Being an A-level Design & Technology student at King’s School, Worcester, and an Arkwirght Engineering Scholar, Toby worked to design and refine a fan housing which hobbyists could manufacture for themselves and their local community on a 3D printer. He also wanted to produce a high-quality, quiet solution which was comfortable to wear.

Toby’s design uses a 3D-printed housing to contain a small, light, quiet fan, which clips onto any visor and is powered by a USB phone battery pack, connected using a 1.5m cable. The battery pack can be kept in the user’s pocket, which removes the weight of the fan on the head. In addition to this as many people already own these USB battery packs, it enabled the cost to make a fan to be kept to around £5 each, on the assumption that the user would provide the battery. Another key benefit is the reduction in waste because in future the USB portable battery pack also be used for many years, recharging phones etc.

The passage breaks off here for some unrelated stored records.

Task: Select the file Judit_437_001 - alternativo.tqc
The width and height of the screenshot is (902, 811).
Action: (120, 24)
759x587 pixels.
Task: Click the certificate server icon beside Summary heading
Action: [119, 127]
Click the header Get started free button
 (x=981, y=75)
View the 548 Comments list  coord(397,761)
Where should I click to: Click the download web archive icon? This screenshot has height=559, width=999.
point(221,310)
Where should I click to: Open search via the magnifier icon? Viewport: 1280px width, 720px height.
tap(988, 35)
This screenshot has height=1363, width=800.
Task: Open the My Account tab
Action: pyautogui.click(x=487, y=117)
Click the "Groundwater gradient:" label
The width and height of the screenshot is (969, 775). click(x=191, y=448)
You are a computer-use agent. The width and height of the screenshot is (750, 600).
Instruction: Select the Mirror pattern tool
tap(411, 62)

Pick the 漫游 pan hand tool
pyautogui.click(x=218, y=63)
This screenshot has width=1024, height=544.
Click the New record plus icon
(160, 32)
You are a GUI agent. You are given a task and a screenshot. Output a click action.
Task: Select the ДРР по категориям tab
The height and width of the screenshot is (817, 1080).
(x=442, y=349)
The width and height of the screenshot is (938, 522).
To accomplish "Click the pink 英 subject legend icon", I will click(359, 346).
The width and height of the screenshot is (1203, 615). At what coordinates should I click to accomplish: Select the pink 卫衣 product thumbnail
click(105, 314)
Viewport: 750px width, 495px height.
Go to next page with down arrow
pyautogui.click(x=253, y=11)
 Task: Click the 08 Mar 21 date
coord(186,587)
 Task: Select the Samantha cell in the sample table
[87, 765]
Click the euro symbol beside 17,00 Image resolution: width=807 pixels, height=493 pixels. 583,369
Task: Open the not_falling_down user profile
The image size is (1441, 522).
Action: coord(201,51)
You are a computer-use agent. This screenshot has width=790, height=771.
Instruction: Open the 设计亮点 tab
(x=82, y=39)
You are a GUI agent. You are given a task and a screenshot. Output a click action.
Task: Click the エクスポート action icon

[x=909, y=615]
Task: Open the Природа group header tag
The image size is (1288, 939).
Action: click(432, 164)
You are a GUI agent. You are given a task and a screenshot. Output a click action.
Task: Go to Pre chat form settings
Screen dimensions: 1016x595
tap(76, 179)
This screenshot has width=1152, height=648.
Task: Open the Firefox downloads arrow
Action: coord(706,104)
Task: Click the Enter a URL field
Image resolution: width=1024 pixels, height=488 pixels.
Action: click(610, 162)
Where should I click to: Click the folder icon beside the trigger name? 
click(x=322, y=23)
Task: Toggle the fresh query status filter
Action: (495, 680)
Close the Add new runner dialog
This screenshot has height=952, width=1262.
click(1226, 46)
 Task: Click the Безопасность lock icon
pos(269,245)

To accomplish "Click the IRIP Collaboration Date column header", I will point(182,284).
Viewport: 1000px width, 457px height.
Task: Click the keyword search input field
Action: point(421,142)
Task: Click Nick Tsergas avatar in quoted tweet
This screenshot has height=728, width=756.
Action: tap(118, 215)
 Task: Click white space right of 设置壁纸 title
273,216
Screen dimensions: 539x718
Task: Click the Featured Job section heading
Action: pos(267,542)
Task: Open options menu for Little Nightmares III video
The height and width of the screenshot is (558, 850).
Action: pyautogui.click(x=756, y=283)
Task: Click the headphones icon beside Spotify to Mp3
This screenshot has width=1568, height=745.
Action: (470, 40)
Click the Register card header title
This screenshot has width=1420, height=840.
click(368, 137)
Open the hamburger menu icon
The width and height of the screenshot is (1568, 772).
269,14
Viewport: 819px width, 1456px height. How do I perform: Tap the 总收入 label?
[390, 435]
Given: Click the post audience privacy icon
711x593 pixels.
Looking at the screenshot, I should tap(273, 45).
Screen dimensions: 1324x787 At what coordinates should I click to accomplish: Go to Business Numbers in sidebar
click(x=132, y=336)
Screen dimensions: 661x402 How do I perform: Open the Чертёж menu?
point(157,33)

A typical small battery pack will run the fan for half a day, whilst a larger pack is capable of running the fan for an entire working day. The USB battery packs can instantly be swapped and they are recharged using phone chargers, laptops, or increasingly USB plugs.

 

With the help of Midland’s based 3D printing experts Central Scanning and the American 3D printer manufacturer Makerbot, the fan housing’s design has been optimised so that it can be made on home and hobbyist 3D printers. Toby has provided a variety of designs for people to download at the website www.CoolingFans.co.uk.

Detailed instructions of how to mount the fan, make the cable and where to buy all of the components, even the tools are also listed at Parts.CoolingFans.co.uk and electronic component supplier, CPC, is offering specially reduced prices.